Köditz / Lauterbach: Petitionsausschuss mit großer Wirkung

Dez 12th, 2008 | Von | Kategorie: Landkreis Leipzig, Landtag

Kerstin Köditz und Kerstin Lauterbach, zwei der Mitglieder der LINKEN im Petitionsausschuss des Sächsischen Landtags, erklären:

Die Arbeit des Petitionsausschusses hat eine große Außenwirkung, weil sie unmittelbar die Probleme der sächsischen Bürgerinnen und Bürger betrifft. Der Petitionsausschuss arbeitet nicht öffentlich, das Abstimmungsverhalten der Fraktionen ist also nicht bekannt. Im Plenum des Landtages werden die Sammeldrucksache und die Mehrheitsentscheidungen zu den einzelnen Petitionen bekannt gegeben. Somit sind die Petitionen anonym, was auf aufgrund des Datenschutzes notwendig ist. Nach der Bekanntgabe im Plenum sind diese aber auch öffentlich.

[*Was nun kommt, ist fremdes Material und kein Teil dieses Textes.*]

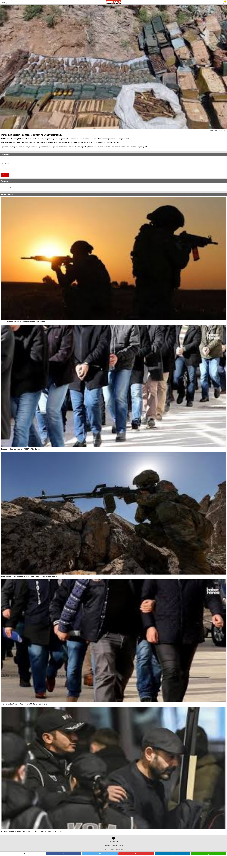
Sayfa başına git (113, 841)
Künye (121, 845)
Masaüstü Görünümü (110, 845)
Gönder (5, 175)
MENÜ (3, 2)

Die Fraktionen haben die Möglichkeit, ihr abweichendes Stimmverhalten zur Kenntnis zu geben. Die Linksfraktion im Sächsischen Landtag nutzt diese Möglichkeit regelmäßig. Mit der Beschlussempfehlung im Dezemberplenum betraf das Petitionen zum SGB II und IX. Die Arbeitsweise von Ämtern von Familie und Soziales und der ARGEn sind immer wieder Gegenstand von Petitionen und können auf Grund der Gesetzeslage oft nicht im Interesse der Petenten entschieden werden. Lange Bearbeitungszeiten bei der Feststellung des Behindertengrades können von uns nicht hingenommen werden. Die Entscheidung „Die Petition wird für erledigt erklärt“ ist nicht akzeptabel, nur weil dieser eine Antrag schneller bearbeitet wurde, da der Antragsteller eine Petition geschrieben hatte.

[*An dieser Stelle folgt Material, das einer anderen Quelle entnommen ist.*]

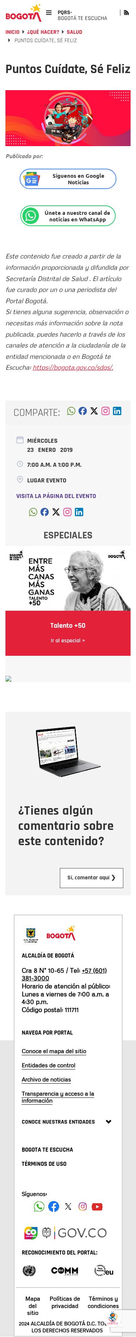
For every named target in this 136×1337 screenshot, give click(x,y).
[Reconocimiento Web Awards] (104, 1270)
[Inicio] (24, 13)
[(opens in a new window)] (105, 413)
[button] (71, 413)
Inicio (12, 32)
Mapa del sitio (32, 1305)
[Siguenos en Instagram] (82, 1206)
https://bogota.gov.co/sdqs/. (73, 367)
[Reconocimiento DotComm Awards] (64, 1270)
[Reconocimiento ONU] (29, 1270)
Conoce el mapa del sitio (54, 1051)
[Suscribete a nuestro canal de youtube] (97, 1206)
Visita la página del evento (56, 496)
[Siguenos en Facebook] (39, 1206)
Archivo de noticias (46, 1079)
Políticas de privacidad (65, 1302)
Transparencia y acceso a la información (58, 1097)
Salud (74, 32)
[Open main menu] (49, 12)
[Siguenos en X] (68, 1206)
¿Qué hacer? (43, 32)
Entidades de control (48, 1065)
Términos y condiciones (103, 1302)
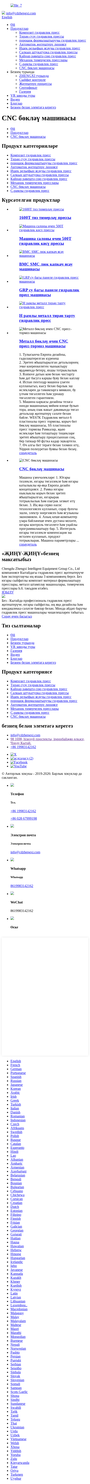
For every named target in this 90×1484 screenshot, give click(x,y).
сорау (23, 453)
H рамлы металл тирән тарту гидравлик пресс (47, 318)
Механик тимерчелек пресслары (43, 60)
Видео (15, 99)
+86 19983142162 (23, 747)
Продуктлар (19, 28)
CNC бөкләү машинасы (36, 68)
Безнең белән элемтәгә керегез (33, 107)
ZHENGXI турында (34, 76)
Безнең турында (22, 643)
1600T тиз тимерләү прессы (45, 217)
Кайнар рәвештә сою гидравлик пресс (47, 56)
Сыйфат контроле (32, 80)
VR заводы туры (22, 95)
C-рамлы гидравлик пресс (38, 64)
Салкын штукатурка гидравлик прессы (48, 52)
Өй (12, 24)
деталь (32, 453)
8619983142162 (21, 886)
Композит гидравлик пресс (39, 32)
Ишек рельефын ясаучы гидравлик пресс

Weitere Themen im sozialen Bereich waren zum Beispiel die Arbeitsbedingungen für Erzieherinnen, die eine hervorragende Arbeit leisten. Eine erforderliche Reduzierung des Personalschlüssels wäre auf Landesebene schon möglich, hat aber in der Haushaltsplanung 2009/2010 keine Berücksichtigung gefunden. Oder betrachten wir die Petition gegen die Erforderlichkeit einer Deutschprüfung und eines Einbürgerungstest für AkademikerInnen im Rahmen der Einbürgerung. Mit der Antwort können wir uns nicht identifizieren und sehen eine Ungleichbehandlung. Auch Petitionsentscheidungen aus verwaltungstechnischen Bereichen können von uns nicht unterstützt werden. Hierzu gehören Planfeststellungsverfahren zum Beispiel beim Straßenbau, wie in der aktuellen Vorlage zur Verlegung der S46 östlich von Markkleeberg, eine Beschleunigung bei Planung und Bau findet keine Zustimmung durch DIE LINKE.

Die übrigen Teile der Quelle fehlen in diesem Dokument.